Failures in properly observing the patient’s response to medication and making necessary adjustments to the treatment.

Case Study from Medical Literature

A noteworthy case published in medical literature and identified by DrugCard underscores the importance of understanding medication errors. A 74-year-old woman had ovarian cancer return, so doctors considered another surgery. Before the surgery, she got pain relief through an epidural along with general anesthesia. After the surgery, she controlled her pain using patient-controlled epidural analgesia with ropivacaine-epinephrine. However, on the first night after surgery, she felt abdominal pain. The next day, a nurse discovered that the pump had ciprofloxacin instead of the expected medicine. An investigation found that both drugs were stored together, but the ciprofloxacin was in a box. The nurse didn’t realize this and used the wrong one. The medical team informed the patient of the error and did not report any symptoms except the reappearance of pain. Three days later, she went home without any other issues.

Preventive Measures for Medication Errors

Routine risk-minimization measures to prevent medication errors that national competent authorities and the European Medicines Agency (EMA) apply include ensuring that:

  • The proposed name of medicine does not sound similar to the name of another medicine;
  • The labelling of medicine does not look similar to the labelling of other medicines;
  • The instructions in the product information on the medicine use are straightforward so as not to lead to medication errors.

When the risk of medication errors is high and routine measures are deemed insufficient, stakeholders implement additional measures to ensure the correct use of medicine. These measures encompass educational programs for healthcare professionals and patients.

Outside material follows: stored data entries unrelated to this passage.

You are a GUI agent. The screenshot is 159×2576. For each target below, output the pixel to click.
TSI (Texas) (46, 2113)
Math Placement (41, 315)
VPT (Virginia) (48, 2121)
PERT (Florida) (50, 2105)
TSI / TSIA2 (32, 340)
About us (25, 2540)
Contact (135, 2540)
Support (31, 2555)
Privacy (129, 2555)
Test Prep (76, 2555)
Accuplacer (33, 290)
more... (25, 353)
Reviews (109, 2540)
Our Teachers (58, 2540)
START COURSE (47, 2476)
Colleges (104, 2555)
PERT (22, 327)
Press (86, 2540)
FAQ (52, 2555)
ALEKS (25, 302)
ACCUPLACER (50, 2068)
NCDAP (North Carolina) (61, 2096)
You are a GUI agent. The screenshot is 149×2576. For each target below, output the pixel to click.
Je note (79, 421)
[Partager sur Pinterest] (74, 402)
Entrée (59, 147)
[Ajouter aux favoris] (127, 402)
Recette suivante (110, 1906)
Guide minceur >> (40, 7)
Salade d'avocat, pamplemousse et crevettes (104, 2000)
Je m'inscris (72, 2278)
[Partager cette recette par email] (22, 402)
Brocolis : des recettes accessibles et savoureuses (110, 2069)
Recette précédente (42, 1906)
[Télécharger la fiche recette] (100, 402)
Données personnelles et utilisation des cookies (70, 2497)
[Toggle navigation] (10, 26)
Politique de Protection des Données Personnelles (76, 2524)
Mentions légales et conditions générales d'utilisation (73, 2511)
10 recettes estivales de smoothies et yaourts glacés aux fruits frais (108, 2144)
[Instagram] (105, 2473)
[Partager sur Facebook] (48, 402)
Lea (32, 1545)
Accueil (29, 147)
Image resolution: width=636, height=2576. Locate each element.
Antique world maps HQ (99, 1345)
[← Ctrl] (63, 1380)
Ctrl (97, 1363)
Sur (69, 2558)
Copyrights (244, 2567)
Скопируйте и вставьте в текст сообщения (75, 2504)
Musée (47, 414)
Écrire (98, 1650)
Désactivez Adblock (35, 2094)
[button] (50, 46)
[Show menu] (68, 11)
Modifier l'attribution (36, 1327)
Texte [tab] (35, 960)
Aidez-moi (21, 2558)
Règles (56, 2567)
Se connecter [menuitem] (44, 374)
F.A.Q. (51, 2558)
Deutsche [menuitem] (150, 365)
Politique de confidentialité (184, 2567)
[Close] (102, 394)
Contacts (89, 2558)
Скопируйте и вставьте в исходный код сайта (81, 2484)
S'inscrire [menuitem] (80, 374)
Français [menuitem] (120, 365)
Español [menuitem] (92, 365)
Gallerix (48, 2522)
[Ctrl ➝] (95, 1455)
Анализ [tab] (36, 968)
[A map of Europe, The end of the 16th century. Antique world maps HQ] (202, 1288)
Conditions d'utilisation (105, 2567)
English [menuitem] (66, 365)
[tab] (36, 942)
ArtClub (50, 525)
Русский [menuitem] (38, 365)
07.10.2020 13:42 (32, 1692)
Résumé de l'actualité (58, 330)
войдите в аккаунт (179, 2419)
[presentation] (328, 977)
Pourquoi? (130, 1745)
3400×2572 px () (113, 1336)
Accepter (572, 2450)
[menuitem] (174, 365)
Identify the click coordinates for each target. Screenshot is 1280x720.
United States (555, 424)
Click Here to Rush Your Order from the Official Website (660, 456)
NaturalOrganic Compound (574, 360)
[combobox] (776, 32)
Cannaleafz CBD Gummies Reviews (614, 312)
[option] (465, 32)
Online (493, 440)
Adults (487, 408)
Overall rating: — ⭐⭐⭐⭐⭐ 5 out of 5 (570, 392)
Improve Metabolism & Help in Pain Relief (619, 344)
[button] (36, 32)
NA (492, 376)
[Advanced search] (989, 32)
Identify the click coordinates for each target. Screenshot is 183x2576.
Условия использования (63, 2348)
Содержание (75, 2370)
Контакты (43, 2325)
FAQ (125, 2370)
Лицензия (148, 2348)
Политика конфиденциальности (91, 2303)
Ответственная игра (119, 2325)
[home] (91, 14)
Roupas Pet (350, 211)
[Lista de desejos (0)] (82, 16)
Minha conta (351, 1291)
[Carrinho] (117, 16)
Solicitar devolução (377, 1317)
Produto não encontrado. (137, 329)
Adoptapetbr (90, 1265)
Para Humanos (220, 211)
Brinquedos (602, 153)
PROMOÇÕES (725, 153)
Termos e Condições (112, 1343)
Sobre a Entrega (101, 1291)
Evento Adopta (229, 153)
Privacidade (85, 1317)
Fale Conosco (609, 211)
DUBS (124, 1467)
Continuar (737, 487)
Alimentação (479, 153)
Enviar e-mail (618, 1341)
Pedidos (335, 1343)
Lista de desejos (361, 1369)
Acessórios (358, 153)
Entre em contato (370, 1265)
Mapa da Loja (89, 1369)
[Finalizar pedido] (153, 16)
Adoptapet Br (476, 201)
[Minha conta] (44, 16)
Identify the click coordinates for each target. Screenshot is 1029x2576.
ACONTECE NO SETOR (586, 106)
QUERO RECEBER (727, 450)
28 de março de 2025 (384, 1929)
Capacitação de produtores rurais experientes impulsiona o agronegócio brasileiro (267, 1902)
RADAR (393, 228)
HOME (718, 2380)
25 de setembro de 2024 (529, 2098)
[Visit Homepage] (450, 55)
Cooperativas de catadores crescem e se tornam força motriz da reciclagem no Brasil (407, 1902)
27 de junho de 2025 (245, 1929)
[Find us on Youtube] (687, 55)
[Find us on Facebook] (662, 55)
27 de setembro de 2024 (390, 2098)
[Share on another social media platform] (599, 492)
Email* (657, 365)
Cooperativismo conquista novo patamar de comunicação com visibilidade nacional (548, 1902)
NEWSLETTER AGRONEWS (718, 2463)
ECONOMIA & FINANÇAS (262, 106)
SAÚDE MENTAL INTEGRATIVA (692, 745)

Mitigating Risks of Look-Alike and Sound-Alike Medicinal Products

Potentially similar-looking or similar-sounding medicinal products, known as look-alikes and sound-alikes (LASA), also present a further risk. The name of a medicinal product is a major identifying and distinguishing feature. Therefore, mix-ups because of too similar designations must be ruled out, regardless of the respective visual appearance. (Invented) names or additions with descriptive content should reflect the properties of a medicinal product and should not suggest false notions regarding indication or site and route of administration. The packaging design should also help prevent misuse due to confusion, ambiguity, or trivialization.

Conclusion

Medication errors represent a serious issue in healthcare systems worldwide. These errors, which can occur at any stage of the medication process, have serious implications for patients. Reliable measures to prevent errors and increase awareness among healthcare professionals and patients must be noticed. Pharmacovigilance is crucial in reducing the risks associated with medication errors and ensures patient safety, a primary goal of all healthcare systems.